Your instructions
Could you copy word for word the stretch of rows from the beginning through the row that contains "CINFO (841, 722)", including both ends? Leave the pictures out of your answer.
********
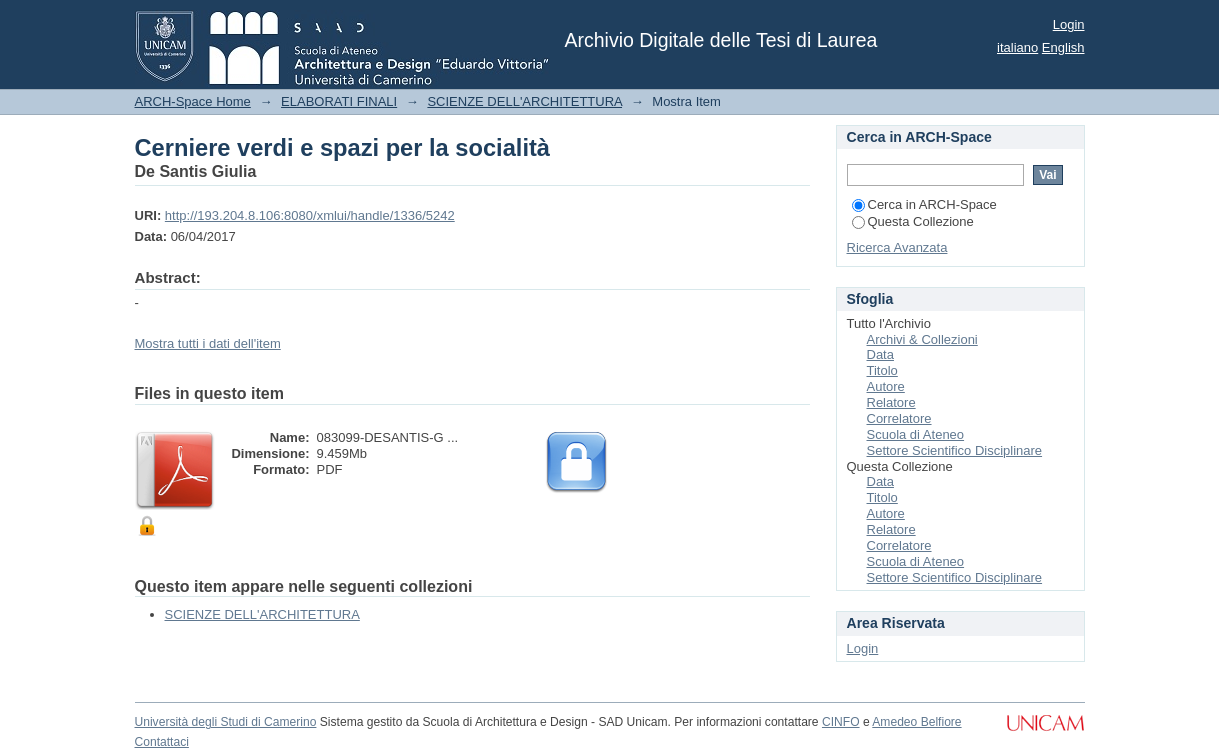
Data (880, 354)
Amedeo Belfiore (916, 722)
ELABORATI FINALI (339, 101)
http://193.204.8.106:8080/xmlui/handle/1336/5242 (310, 215)
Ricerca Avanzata (897, 247)
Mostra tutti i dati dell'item (208, 343)
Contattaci (162, 742)
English (1063, 47)
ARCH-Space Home (193, 101)
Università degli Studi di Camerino (226, 722)
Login (1069, 24)
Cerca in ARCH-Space (924, 204)
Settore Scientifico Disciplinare (955, 450)
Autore (886, 386)
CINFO (841, 722)
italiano (1017, 47)
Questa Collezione (913, 221)
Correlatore (899, 418)
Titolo (882, 370)
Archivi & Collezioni (922, 339)
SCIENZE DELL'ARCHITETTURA (524, 101)
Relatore (891, 402)
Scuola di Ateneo (916, 434)
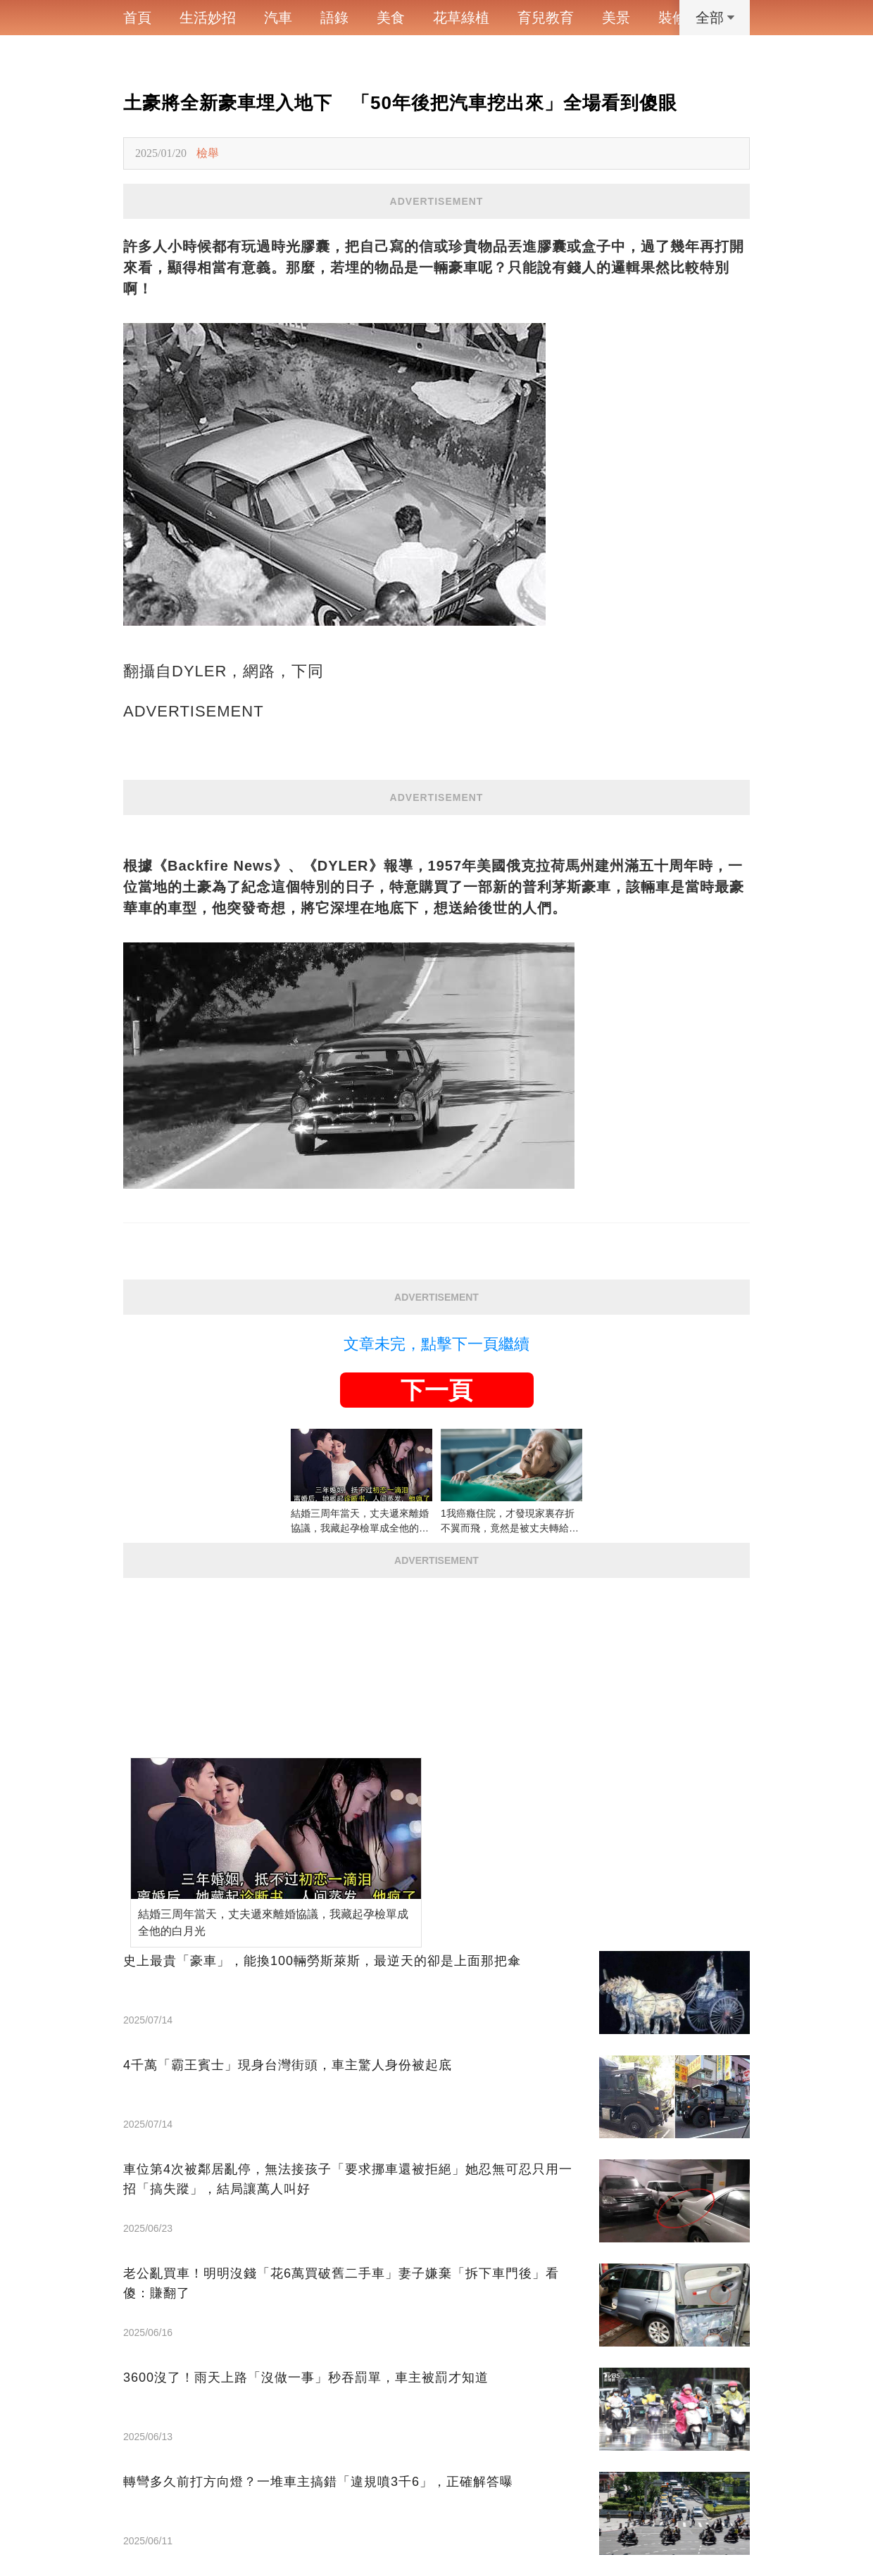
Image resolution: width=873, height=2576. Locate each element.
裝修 (672, 17)
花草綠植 (461, 17)
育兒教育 (545, 17)
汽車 (278, 17)
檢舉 (207, 153)
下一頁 (436, 1390)
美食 (391, 17)
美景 (616, 17)
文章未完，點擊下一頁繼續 (436, 1344)
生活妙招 (208, 17)
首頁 (137, 17)
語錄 (334, 17)
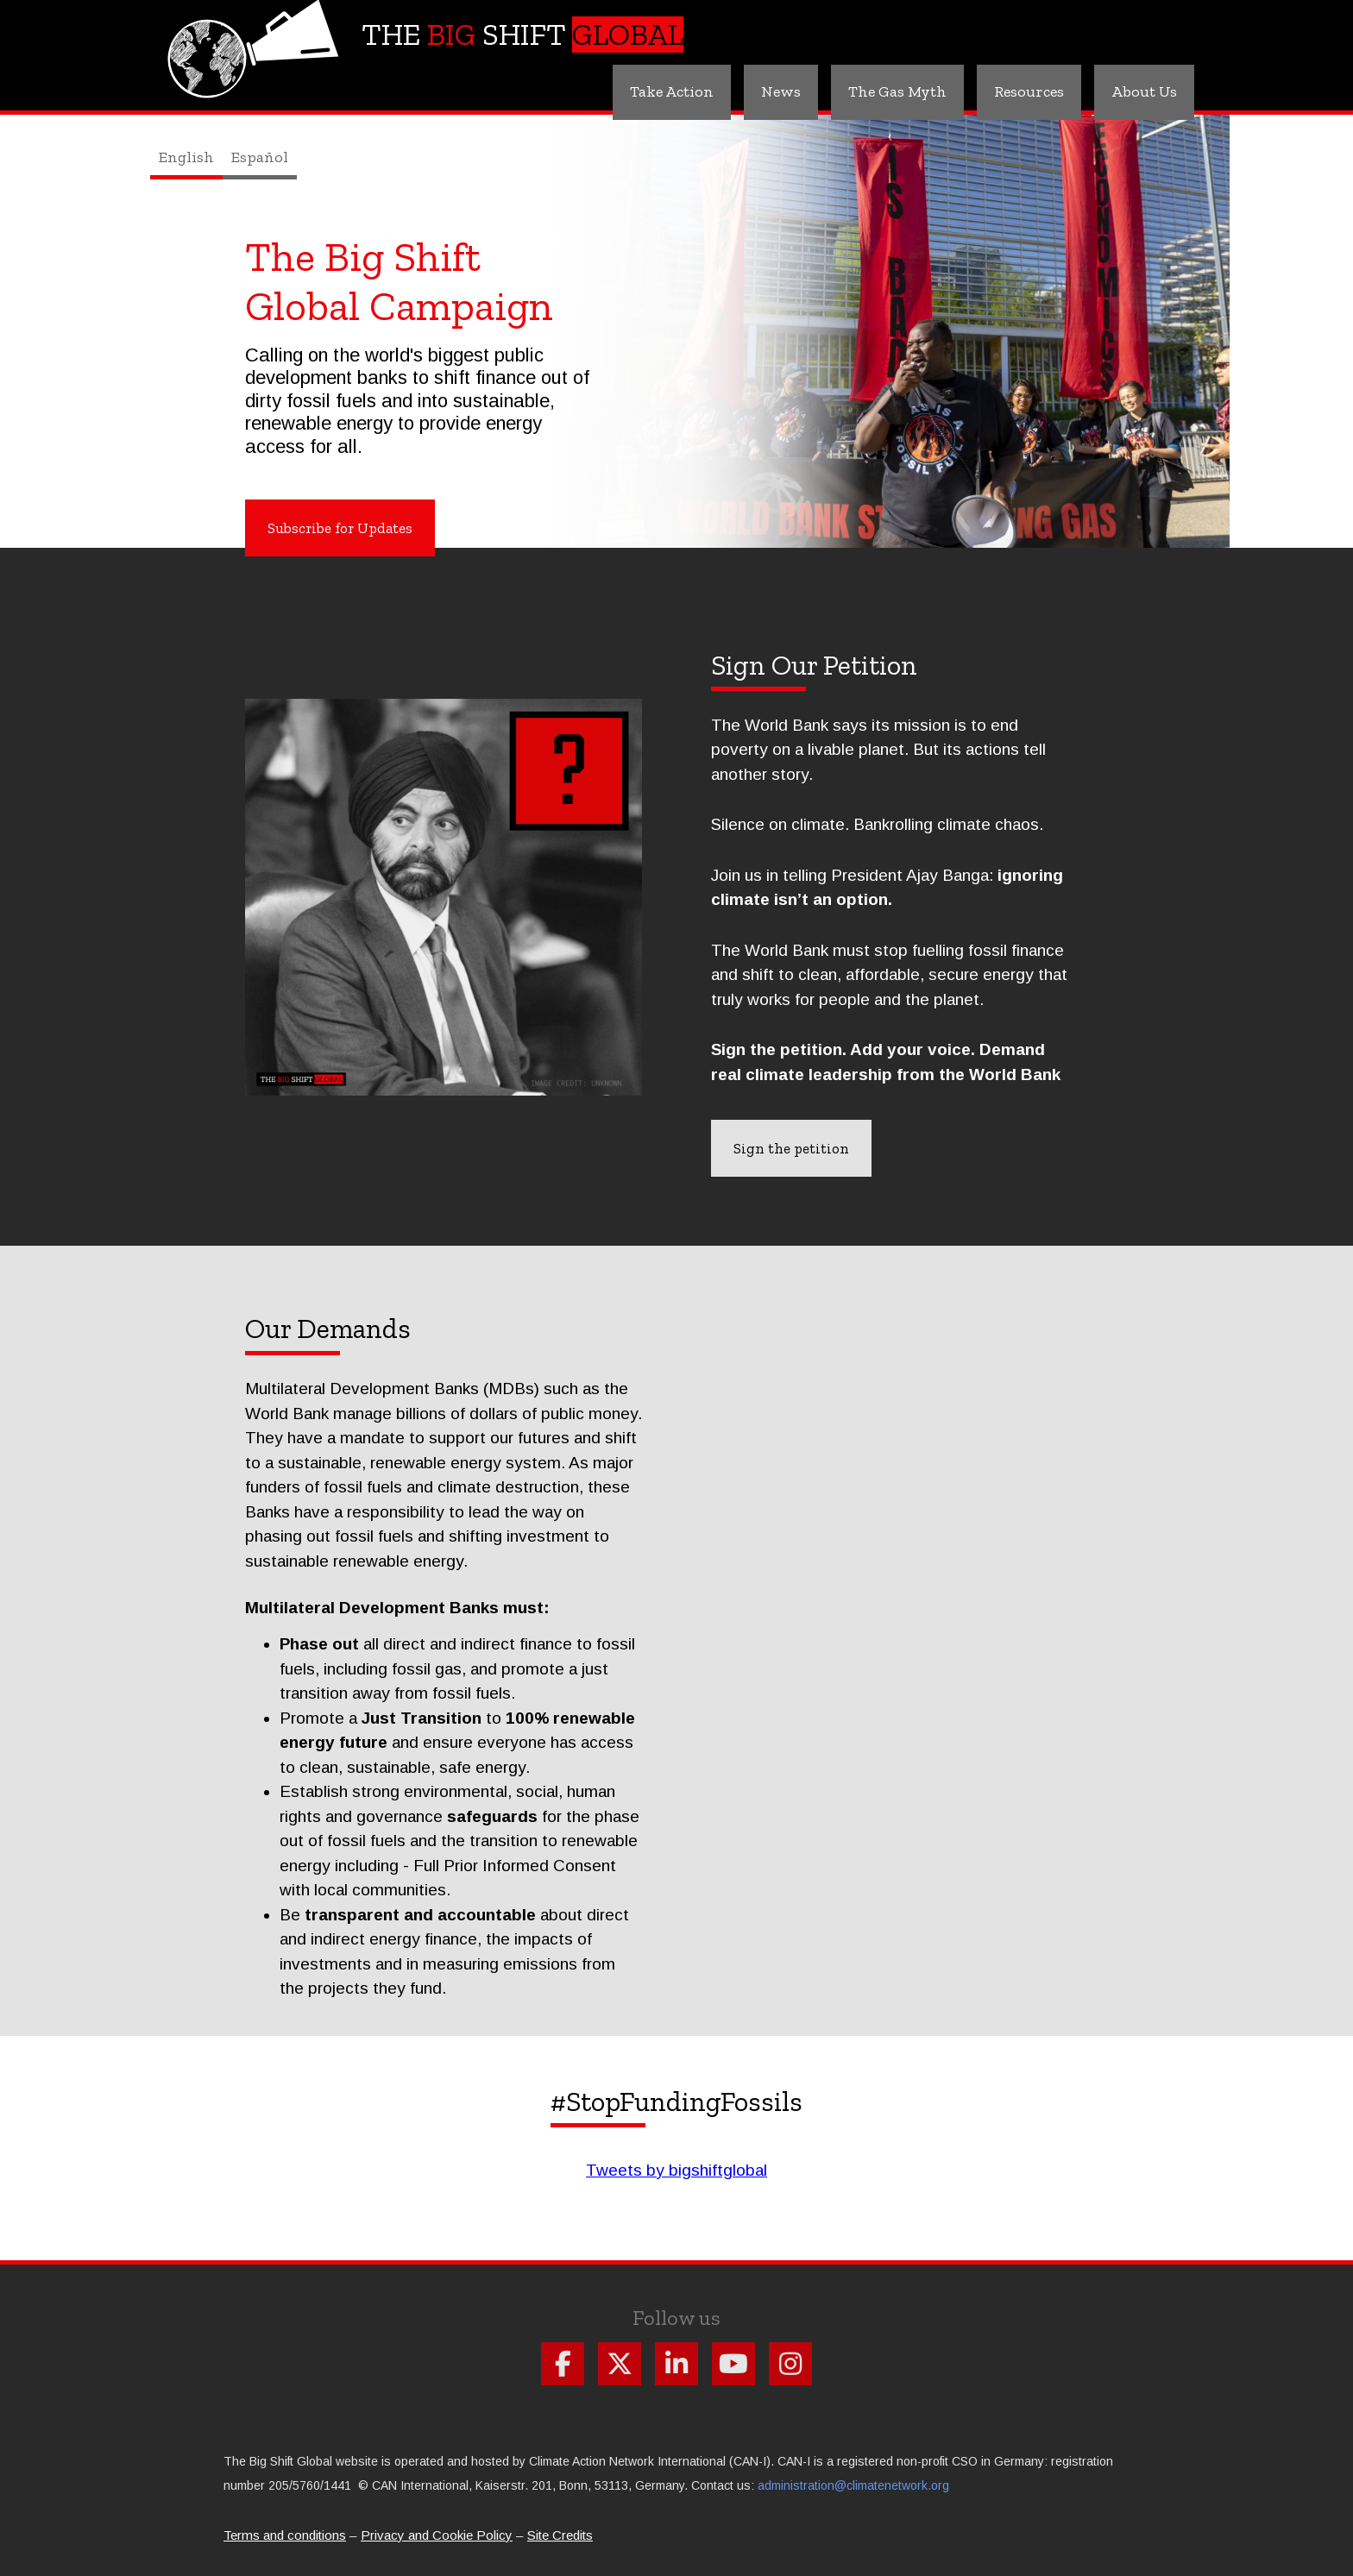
********
Exercise solution
Data (880, 354)
Amedeo Belfiore (916, 722)
ELABORATI FINALI (339, 101)
http://193.204.8.106:8080/xmlui/handle/1336/5242 (310, 215)
Ricerca Avanzata (897, 247)
Mostra tutti i dati dell'item (208, 343)
Contattaci (162, 742)
English (1063, 47)
ARCH-Space Home (193, 101)
Università degli Studi di Camerino (226, 722)
Login (1069, 24)
Cerca in ARCH-Space (924, 204)
Settore Scientifico Disciplinare (955, 450)
Autore (886, 386)
CINFO (841, 722)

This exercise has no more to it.